Threat Detection and Response Consultant

**Company Description**:
Innovative Solutions (IS) is a leading pure-player Cyber security company in the GCC established in 2003, headquartered in Riyadh with a presence in Al Khobar, Jeddah, Dubai, and Abu Dhabi. Our Cybersecurity Solutions and Services encompass Advisory Services, Technical Assurance, Solution Deployment, Professional Services, and Managed Security Services.

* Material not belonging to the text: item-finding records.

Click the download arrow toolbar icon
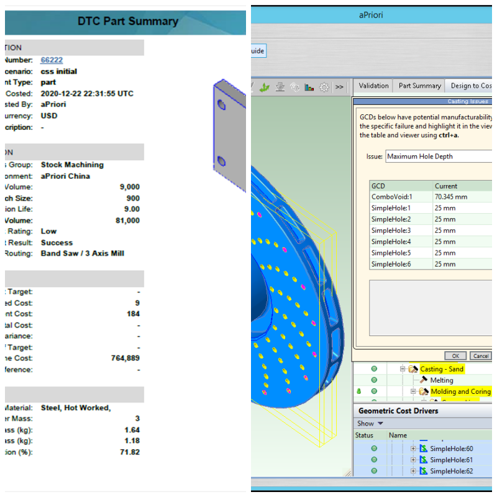497x497 pixels. tap(280, 87)
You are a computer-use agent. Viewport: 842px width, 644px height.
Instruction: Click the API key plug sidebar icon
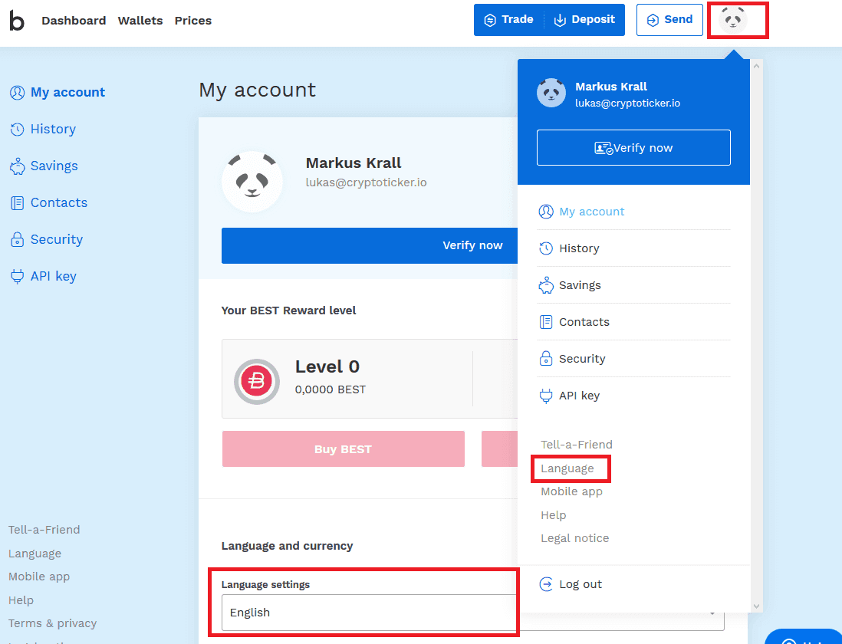(x=17, y=277)
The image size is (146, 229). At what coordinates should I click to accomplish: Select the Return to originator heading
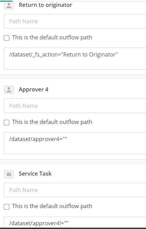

Innovative Solutions is committed to its mission to “Bring Trust to Cyberspace” to ensure “**Your Business, Secured**.”

**Role Description**:
As a Threat Detection and Response Consultant at Innovative Solutions, you will be responsible for providing expert guidance and support to clients in detecting and responding to cybersecurity threats. You will perform security assessments, develop threat detection strategies, and implement response plans. You will work collaboratively with client teams to enhance their security posture and ensure effective incident response processes are in place.
- Conduct compromise assessment activities.
- Conduct DFIR activities on Windows Linux and Cloud.
- General intelligence advisories and delegate intelligence aggregation tasks to L2.
- Generate new use cases for emerging threats.
- Building detection use cases on SIEM, EDR, NDR, and other security controls.
- Test the detection use cases using threat simulation tools.
- Conduct threat-hunting activities periodically.
- Conduct threat-hunting activities based on intelligence reports.
- Building detection use cases based on intelligence reports.
- Track incident detection and closure.
- Conduct incident response coordination with customer.
- Validation of security incidents.
- Conduct audits of logging and correlation.
- Use of sandbox, honeypot, analytics tools, and security testing.
- Building playbooks in SOAR.
- Escalation management.
- Ensure quality of investigations and notification and direct L2 and L1 accordingly.
- Perform deep analysis to security incidents to identify the full kill chain.
- Respond to clients’ requests, concerns and suggestions.
- Provide knowledge to L1 and L2 such as guides, cheat sheets etc.
- Follow up with the recommendations to the client to contain an incident or mitigate a threat.
- Conduct presentations and updates to the client.
- Respond to incident escalations and provide solid recommendations.
- Conduct threat-hunting exercises on SIEM and EDR platforms.
- Perform threat intelligence analysis and investigations. Search on the dark web and use other platforms such as RF to identify intelligence indicators or threats for a specific client.
- Create reports for threat intelligence as a service.

**Requirements**:

- Bachelor’s degree in Computer Science or equivalent field.
- Minimum of 5 years of experience in cybersecurity.
- At least 2 years of direct experience in a DFIR consultant role, with proven ability to deliver Digital Forensics, Incident Response (DFIR), and compromise Assessment (CA) services.
- Strong analytical and critical thinking skills for effectively investigating complex incidents.
- Excellent problem-solving abilities to handle high-pressure situations and adapt to rapidly changing environments.
- Clear and effective communication skills, both written and verbal, for conveying technical findings to non-technical stakeholders.
- High level of attention to detail, essential for forensic accuracy and reporting.
- Team-oriented mindset with the ability to collaborate across departments.
- Self-motivated and proactive in staying updated with the latest cybersecurity threats and tools.
- At least has 2 of the following certificates: GCFA, GCFE, GEIR, GCFR, GDAT, GREM or OSCP.

**Benefits**
- Competitive salary package with performance-based incentives.
- Comprehensive training and development programs.
- Opportunity for career growth and advancement.
- Friendly and supportive work environment.